• [Written exercise]: Could you convert the lines of the listing, starting with the line that contains "You are a GUI" and going through the end of the listing, into a numbered list without blank lines? Leave the pictures out.

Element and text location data
◇ ◇ ◇ ◇

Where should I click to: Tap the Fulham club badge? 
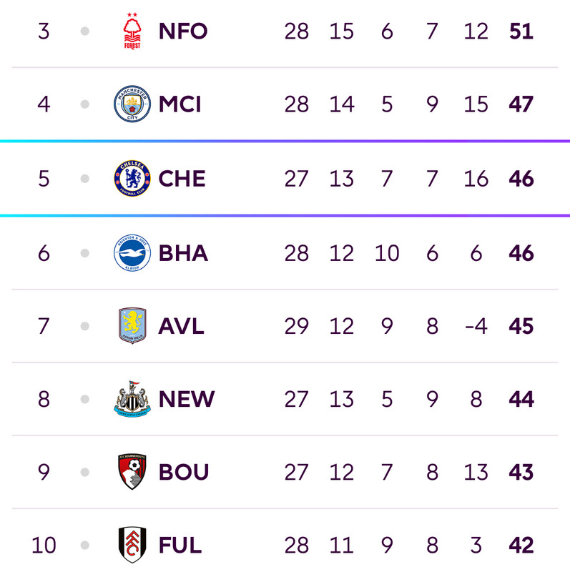pos(132,545)
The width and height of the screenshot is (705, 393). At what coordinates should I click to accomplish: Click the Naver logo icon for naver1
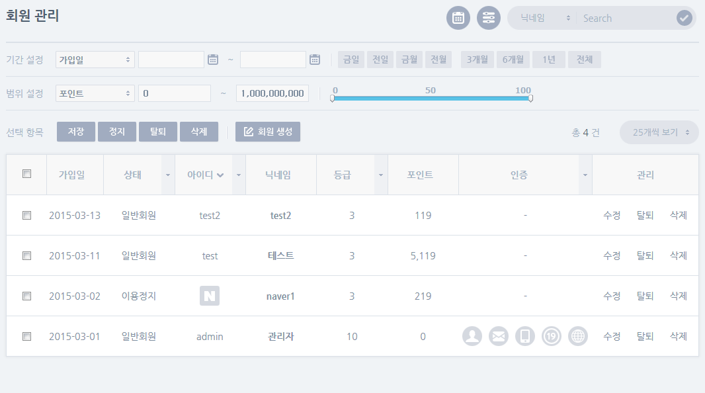210,296
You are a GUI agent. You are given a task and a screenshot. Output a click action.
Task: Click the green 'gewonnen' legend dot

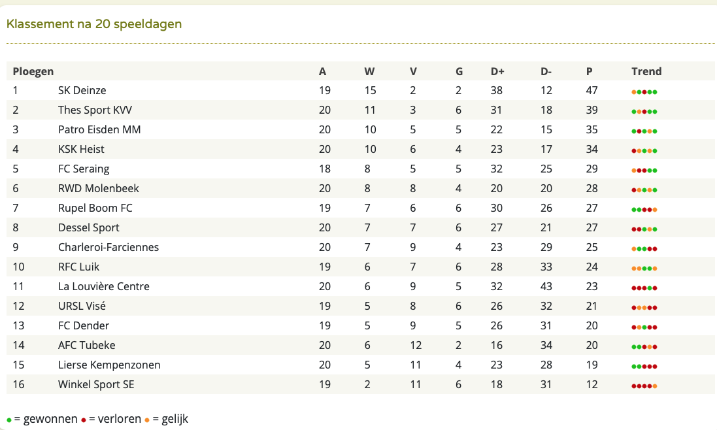click(x=9, y=420)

◇ ◇ ◇ ◇

• [Task solution]:
1. You are a GUI agent. You are given a task and a screenshot. Output a click action.
2. Task: Click the green 'gewonnen' legend dot
3. click(x=9, y=420)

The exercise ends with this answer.